Los Angeles, which values balance, flexibility, and the platoon advantage perhaps as much as any team in baseball, currently finds itself with a dearth of right-handed options at play. There’s Justin Turner, of course, but the switch-hitting Yasmani Grandal has left, and the club sent Yasiel Puig and Matt Kemp away in a December swap with the Reds, leaving Chris Taylor and the Austin Barnes/Russell Martin duo as the only other penciled-in regulars who hit from the right side. IF/OF Enrique Hernandez demonstrated, for the first time, an ability to produce against same-side arms last year, but the 27-year-old’s meager .221/.288/.377 (82 wRC+) career line vs. righties isn’t likely to suffuse the aggregate-loving front office with much hope.
Though the team’s lefties – Corey Seager, Cody Bellinger, and Max Muncy among them – rank as arguably the premier crop in the league, the team was often exposed against southpaws last season, especially late in games, or when facing a bullpen-heavy staff, and can’t hope to always rely on a platoon carousel around the diamond.
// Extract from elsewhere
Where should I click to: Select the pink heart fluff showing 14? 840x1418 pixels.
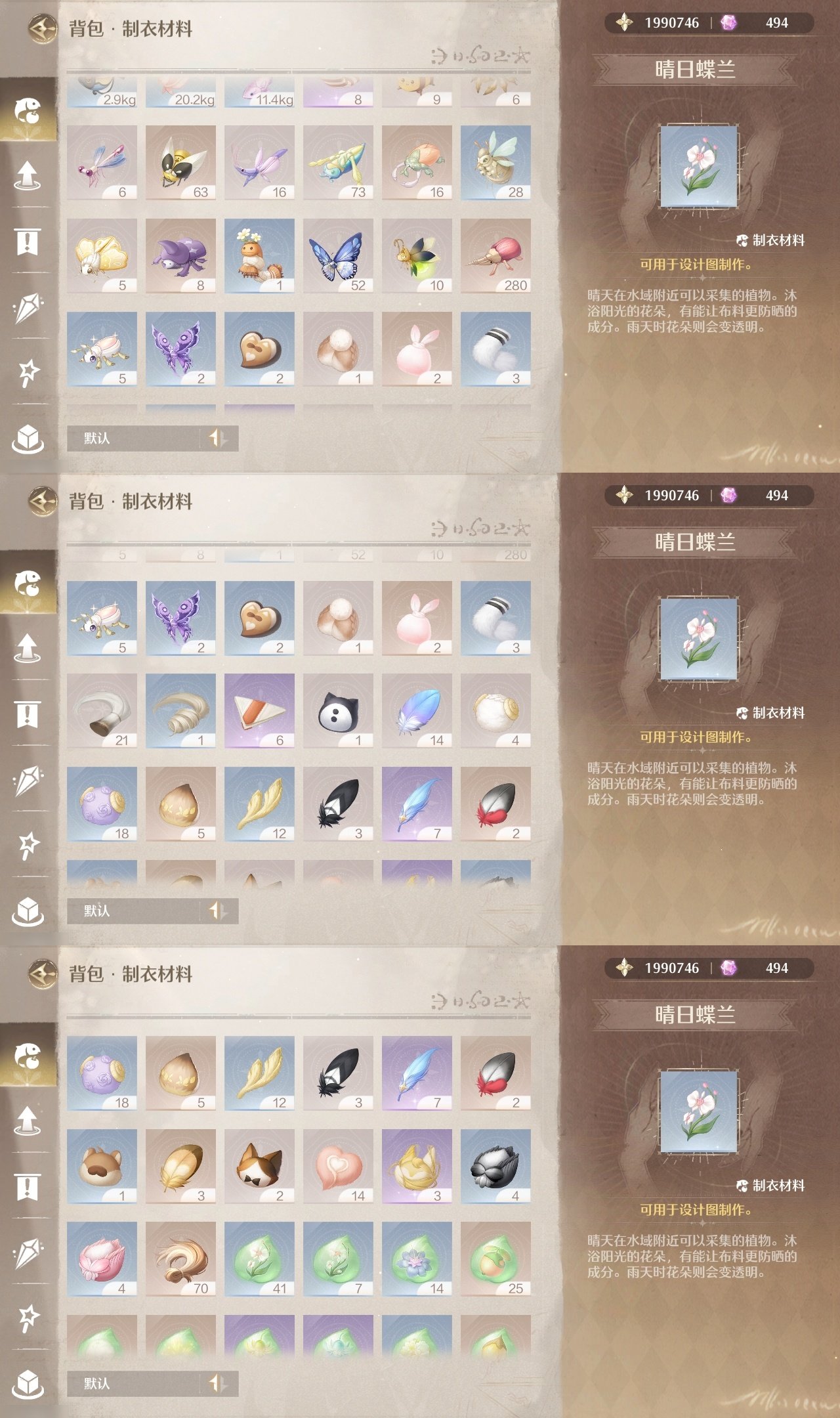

Indeed, LA’s 2018 bunch was among the worst ever in late-game situations, speculatively owing to its limited bench options in crunch time, given the team’s propensity to hunt for opposite-side advantages in the middle innings.
Pollock, then, offers the perfect antidote, though perhaps not at the right price. As the premier center-fielder on the market, the 31-year-old remains in protracted limbo after early-offseason demands were deemed too high by a number of interested clubs. Recent demands are nebulous, though many have speculated the oft-injured outfielder may be forced to settle for a short-term, high-AAV deal, which would seem to place him right up any number of alleys in Los Angeles.
In his last two, injury-marred campaigns, Pollock’s offensive output has slipped considerably from his 2014-15 peak, when he delivered back-to-back 130 or higher wRC+ seasons. His center-field defense, however, has remained plus, at least per DRS, but he’s swiftly approaching the age at which even generational talents begin to experience a rapid diminishment in their ability to chase down fly balls. The Dodgers, under president of baseball ops Andrew Friedman, aren’t a team that will tolerate age-related decline in any facet, so any long-term deal with Los Angeles may be predicated on the 31-year-old eventually agreeing to move to a corner spot.
How such a signing would impact LA’s ostensible interest in Bryce Harper is unclear, but the club, which has run far away from massive free agent demands under the current regime, wouldn’t figure to be in play for both.